- Miller during his time with the Western Michigan Broncos football team
- Infielder
- Born: July 12, 1900 Kalamazoo, Michigan
- Died: January 22, 1994 (aged 93) Kalamazoo, Michigan
- Batted: RightThrew: Right

MLB debut
- September 19, 1929, for the Philadelphia Athletics

Last MLB appearance
- September 20, 1929, for the Philadelphia Athletics

MLB statistics
- Batting average: .250
- Home runs: 0
- Runs batted in: 1
- Stats at Baseball Reference

Teams
- Philadelphia Athletics (1929);

= Rudy Miller =

American college athlete and professional baseball player

Rudel Charles Miller (July 12, 1900 – January 22, 1994) was an multi-sport college athlete at Western Michigan University and a professional baseball infielder. He played two games for the 1929 Philadelphia Athletics of Major League Baseball (MLB).

==Biography==
Miller earner 15 varsity letters with the Western Michigan Broncos, a school record. He earned letters in football (4; 1920–1923), basketball (4; 1921–1924), baseball (4; 1921–1924), and track (3; 1920, 1921, 1924). In his senior year on the baseball team, he had a .441 batting average.

Miller played a total of 448 games in minor league baseball across four seasons from 1925–1929. Primarily a second baseman, he also played four games as an outfielder.

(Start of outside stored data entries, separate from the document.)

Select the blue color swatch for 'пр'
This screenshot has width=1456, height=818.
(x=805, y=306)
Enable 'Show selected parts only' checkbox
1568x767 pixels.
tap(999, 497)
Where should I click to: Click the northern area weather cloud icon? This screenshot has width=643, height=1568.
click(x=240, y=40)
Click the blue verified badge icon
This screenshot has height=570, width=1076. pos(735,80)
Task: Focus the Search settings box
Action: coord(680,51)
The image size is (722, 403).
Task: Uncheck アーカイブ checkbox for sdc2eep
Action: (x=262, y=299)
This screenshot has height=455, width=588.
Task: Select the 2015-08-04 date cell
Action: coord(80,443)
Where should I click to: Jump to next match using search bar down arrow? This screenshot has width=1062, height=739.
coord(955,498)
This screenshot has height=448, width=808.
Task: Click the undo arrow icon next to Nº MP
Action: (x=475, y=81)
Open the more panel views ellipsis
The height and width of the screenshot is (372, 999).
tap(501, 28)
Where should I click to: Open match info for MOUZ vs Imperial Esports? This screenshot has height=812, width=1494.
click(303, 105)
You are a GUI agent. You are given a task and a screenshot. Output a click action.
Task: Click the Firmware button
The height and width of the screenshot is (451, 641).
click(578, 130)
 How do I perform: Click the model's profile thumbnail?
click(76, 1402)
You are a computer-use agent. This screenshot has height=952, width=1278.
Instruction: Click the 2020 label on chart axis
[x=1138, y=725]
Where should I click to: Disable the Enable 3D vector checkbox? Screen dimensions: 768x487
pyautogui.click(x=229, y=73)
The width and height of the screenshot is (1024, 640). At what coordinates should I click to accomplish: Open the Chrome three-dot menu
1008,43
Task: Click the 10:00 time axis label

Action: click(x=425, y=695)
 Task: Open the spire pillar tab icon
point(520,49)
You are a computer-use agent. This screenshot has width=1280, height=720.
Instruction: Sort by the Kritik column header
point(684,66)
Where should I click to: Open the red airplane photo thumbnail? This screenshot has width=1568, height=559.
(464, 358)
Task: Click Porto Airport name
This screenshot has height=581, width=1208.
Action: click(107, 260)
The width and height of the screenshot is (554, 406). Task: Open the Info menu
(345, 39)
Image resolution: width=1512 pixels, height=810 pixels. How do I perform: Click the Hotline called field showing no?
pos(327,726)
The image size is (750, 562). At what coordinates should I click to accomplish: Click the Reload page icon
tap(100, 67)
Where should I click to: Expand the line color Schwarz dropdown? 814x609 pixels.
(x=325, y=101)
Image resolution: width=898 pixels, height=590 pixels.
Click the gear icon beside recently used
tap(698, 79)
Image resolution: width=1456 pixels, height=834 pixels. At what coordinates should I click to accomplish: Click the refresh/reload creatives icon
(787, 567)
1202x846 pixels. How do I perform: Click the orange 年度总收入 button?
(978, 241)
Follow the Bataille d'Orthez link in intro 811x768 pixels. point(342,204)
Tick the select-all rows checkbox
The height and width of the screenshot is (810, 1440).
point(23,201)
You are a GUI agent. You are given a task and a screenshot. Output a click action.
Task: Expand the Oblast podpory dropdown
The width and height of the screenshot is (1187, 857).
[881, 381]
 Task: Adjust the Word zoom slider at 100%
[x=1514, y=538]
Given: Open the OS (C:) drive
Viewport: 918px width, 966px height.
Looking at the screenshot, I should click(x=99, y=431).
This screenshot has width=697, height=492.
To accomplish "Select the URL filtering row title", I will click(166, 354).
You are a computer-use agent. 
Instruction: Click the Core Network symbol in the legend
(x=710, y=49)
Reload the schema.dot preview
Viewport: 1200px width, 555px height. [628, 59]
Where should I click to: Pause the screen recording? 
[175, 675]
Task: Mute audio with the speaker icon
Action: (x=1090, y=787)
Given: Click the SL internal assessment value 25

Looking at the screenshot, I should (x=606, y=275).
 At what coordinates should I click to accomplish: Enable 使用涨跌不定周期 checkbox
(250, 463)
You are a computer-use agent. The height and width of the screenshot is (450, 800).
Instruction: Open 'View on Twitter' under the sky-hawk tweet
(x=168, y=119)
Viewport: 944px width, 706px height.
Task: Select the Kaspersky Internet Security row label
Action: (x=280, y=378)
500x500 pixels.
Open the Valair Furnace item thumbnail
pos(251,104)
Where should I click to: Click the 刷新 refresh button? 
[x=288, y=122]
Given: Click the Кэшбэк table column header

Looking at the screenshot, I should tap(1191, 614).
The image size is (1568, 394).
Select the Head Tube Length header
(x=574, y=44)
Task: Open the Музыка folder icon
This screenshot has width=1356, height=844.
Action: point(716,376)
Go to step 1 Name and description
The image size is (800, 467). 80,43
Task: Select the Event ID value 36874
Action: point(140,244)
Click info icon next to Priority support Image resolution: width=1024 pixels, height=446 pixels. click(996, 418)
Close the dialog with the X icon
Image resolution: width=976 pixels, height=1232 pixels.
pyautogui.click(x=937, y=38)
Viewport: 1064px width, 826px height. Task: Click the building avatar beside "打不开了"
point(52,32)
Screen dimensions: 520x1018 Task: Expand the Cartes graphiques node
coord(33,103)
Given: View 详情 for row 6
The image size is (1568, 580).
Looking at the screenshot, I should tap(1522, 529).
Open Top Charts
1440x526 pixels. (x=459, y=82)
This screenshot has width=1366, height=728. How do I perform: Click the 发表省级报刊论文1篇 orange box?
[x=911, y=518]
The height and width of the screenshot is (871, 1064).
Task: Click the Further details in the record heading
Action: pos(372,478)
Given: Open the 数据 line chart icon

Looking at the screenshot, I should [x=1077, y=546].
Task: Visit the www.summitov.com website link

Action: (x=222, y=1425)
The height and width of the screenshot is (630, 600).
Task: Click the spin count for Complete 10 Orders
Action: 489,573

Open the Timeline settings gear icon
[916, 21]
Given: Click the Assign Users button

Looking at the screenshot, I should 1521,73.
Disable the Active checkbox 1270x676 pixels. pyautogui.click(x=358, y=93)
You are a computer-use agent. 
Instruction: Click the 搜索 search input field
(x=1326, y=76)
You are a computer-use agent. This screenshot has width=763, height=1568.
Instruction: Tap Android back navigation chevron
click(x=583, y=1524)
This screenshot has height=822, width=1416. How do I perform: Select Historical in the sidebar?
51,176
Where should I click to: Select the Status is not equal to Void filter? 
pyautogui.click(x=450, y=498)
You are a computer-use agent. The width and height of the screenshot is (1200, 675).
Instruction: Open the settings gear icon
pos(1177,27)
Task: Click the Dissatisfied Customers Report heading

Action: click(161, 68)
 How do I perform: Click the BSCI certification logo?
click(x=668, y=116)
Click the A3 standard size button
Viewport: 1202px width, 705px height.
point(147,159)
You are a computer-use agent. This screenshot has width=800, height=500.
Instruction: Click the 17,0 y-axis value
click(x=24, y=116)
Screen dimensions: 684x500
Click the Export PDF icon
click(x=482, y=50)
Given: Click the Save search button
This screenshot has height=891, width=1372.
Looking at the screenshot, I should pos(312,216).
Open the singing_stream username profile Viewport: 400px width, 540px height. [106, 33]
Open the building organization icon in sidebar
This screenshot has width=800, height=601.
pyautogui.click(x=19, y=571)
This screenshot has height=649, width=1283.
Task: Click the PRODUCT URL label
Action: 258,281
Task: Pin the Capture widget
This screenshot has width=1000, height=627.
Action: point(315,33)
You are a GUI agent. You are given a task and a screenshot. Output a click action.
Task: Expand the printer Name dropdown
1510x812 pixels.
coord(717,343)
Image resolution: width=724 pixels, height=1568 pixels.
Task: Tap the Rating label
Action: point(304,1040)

During the 1929 season, Miller played two games with the Philadelphia Athletics. He had one hit in four at bats, three walks, and one RBI. His only hit was thrown by Ownie Carroll of the Detroit Tigers. Defensively, Miller played both games at third base, making two errors in eight total chances for a .750 fielding percentage.

In 1900, Miller owned a sporting goods store his home city of Kalamazoo. He was inducted to the Western Michigan University athletic hall of fame in 1974. Miller died and was interred in 1994 in Kalamazoo.